- **To-do item**
Continue the post about HTTP 408 and browser auto-retry from its last line. The data after the post is not part of it.

- **Text segment**
^^^^

HTTP 408 (Request Timeout) and browser auto-retry
by yaobin.wen
These days I’ve been working on a web-based project in which the frontend (in the browser) polls the backend for events with a timeout, meaning, if no event happens within a certain period of time, the backend returns a timeout code.
In an initial implementation, the backend returned the HTTP 408
(Request Timeout) if there was no event within the period of time. When I read the backend logs, I noticed that the backend seemed to received multiple requests even though I only sent exactly one request from the frontend:
...
...
INFO:srv_events_long_poll.py:handling '/events/poll' request (handler: 140171347622040; timeout: 3.0)...
WARNING:tornado.access:408 GET /events/poll?timeout-in-s=3 (192.0.2.1) 3003.43ms
ERROR:srv_events_long_poll.py:finishing '/events/poll' request with error
INFO:srv_events_long_poll.py:handling '/events/poll' request (handler: 140171347622488; timeout: 3.0)...
WARNING:tornado.access:408 GET /events/poll?timeout-in-s=3 (192.0.2.1) 3002.31ms
ERROR:srv_events_long_poll.py:finishing '/events/poll' request with error
INFO:srv_events_long_poll.py:handling '/events/poll' request (handler: 140171347622096; timeout: 3.0)...

^^^^

- **Supplied information**
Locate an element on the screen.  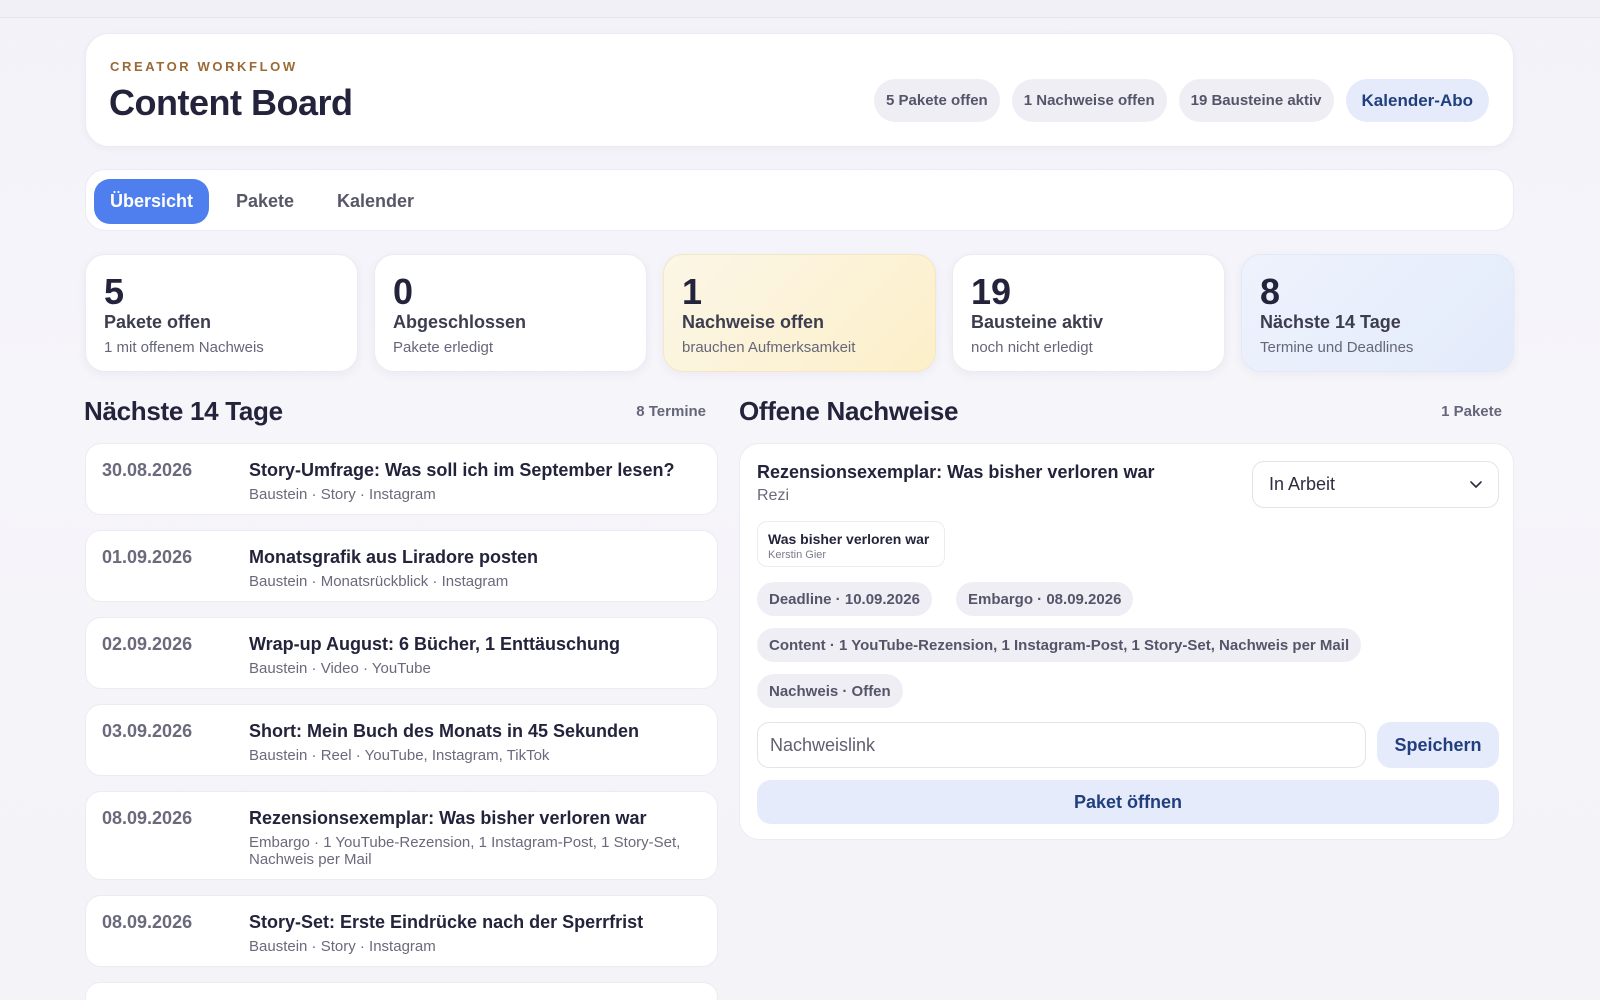
stat-value: 5 is located at coordinates (114, 292).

^^^^

- **Written response**
WARNING:tornado.access:408 GET /events/poll?timeout-in-s=3 (192.0.2.1) 3001.80ms
ERROR:srv_events_long_poll.py:finishing '/events/poll' request with error
...
...
In these logs:
- The frontend sent the request with a timeout of 3 seconds.
- The backend printed “handling … request” right after it received the request, and printed “finishing …” right before it responded.
I was confused and didn’t understand why there were multiple requests. So I examined the technology stack I used in the frontend:
- React.js for UI.
- JavaScript module
axios
to send requests. - Envoy proxy to route requests and responses.
- Chrome browser.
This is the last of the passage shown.